Swift government action is required to address the commercial and physical deterioration of town and city centers across the U.K., according to CEOs and senior executives from some of the U.K.'s largest real estate companies.
Speaking at a Feb. 2 conference in London hosted by the British Property Federation, the CEOs of British Land Co. Plc, Grainger Plc and Grosvenor Britain & Ireland, along with Hammerson Plc's managing director for the U.K. and Ireland, decried the condition of many of the U.K.'s town centers, which are the traditional cores of retail and civic life in British municipalities.
Many town centers in the U.K. have experienced gradual declines in recent years as factors such as the impact of e-commerce and, in some cases, competition from large shopping centers reduce footfall.
"[A] fundamental shift, particularly in smaller towns and cities, is going to have to occur if we're not going to have a horrible, horrible social problem over time," said Chris Grigg, CEO of British Land, which has a portfolio of retail and office properties across the U.K. valued at £13.5 billion, according to S&P Global Market Intelligence data.
Grigg argued that one of the main obstacles to reinvigorating Main Street U.K. is that single buildings often have multiple owners, making large-scale redevelopment that much more difficult. "One thing that's clearly critical is one way or another getting sufficient areas of single ownership. ... I think that [requires] government intervention of some [kind] because it's just very, very hard to do otherwise."
Craig McWilliam, CEO of Grosvenor Britain & Ireland, which has £5.1 billion of property assets under management, said the scale of the problem meant that some town and city centers were likely beyond redemption. "If local secondary centers are going to be at all effective, they're going to have to be smaller, and they're going to have to be better led," he said. "It is going to be a real challenge, and I think a lot of these centers will not make it because they don't have the political leadership, and they don't have the community who'll consolidate to adopt it."
The warnings come amid a run of negative headlines for U.K. retailers.
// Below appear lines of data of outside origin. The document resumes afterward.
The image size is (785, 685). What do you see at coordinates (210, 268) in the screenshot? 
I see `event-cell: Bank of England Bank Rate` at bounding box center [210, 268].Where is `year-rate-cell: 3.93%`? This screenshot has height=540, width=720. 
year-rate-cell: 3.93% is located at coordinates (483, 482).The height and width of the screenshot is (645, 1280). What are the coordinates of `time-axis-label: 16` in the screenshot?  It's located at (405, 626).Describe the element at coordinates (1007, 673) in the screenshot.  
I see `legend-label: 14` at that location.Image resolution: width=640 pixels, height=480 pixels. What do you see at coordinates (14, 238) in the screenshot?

In the latest hit for U.K.'s high streets, one of the country's largest retailers, Marks & Spencers, announced Jan. 31 that it is to close 14 stores, with another eight closures proposed, following a disappointing 2017 Christmas period. A survey by insolvency advisory company Begbies Traynor published in December 2017 found that 45,000 U.K. retailers were in "significant financial distress."
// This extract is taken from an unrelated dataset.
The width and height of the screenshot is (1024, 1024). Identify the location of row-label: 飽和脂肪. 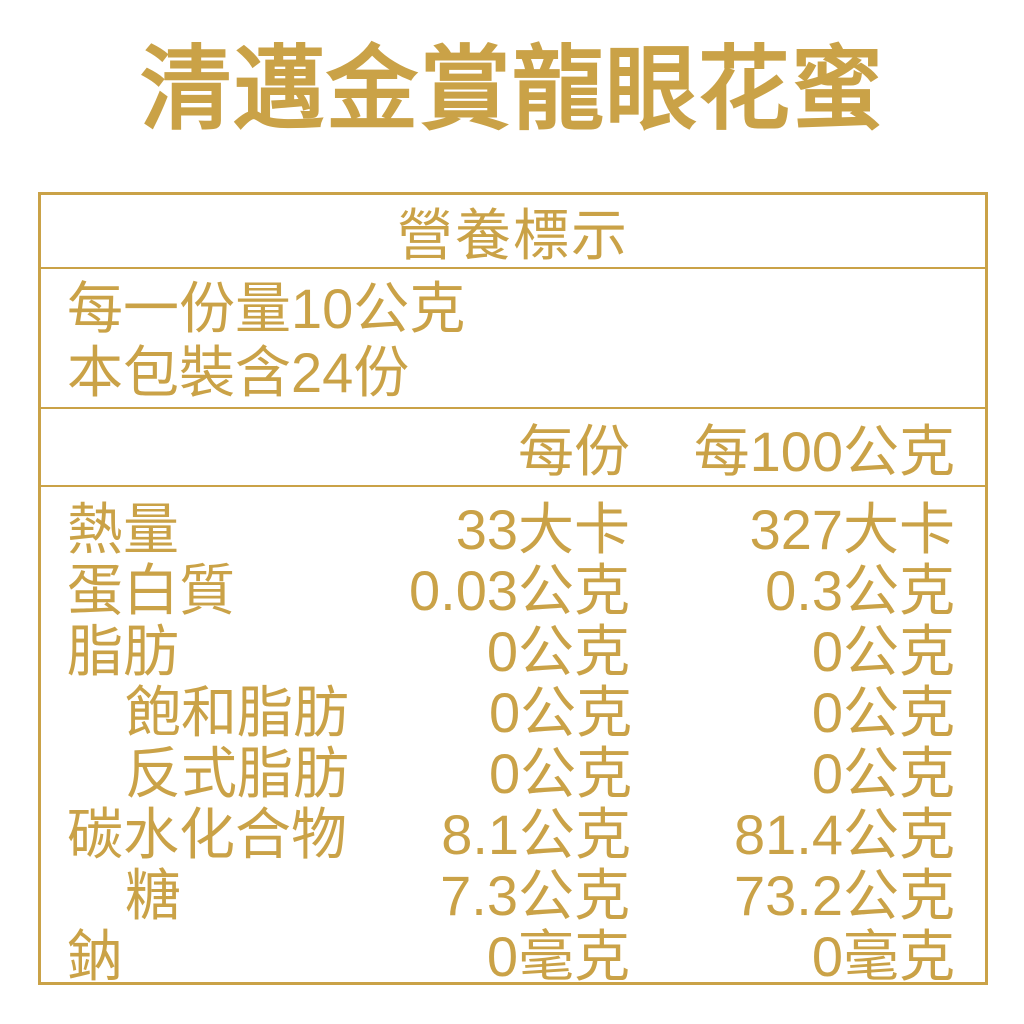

Helen Gordon, CEO of residential landlord Grainger, which has a portfolio valued at £2.84 billion, according to S&P Global Market Intelligence data, said new uses for town- and city-center real estate need to be considered. "I would like to see more of our town centers accommodating more residential, and if it needs local authorities to put together sites to enable that to happen, then that's probably a good thing to do," she said.
Mark Bourgeois, managing director for the U.K. and Ireland at retail real estate investment trust Hammerson, which owns and operates almost £5 billion worth of property in the U.K., supported Gordon's suggestion. "That's the future for these places and we need some bold vision and some real acknowledgement by local authorities that these places don't need to be retail anymore. I think we can really drive the point that Helen's making and see more residential absorbing that space."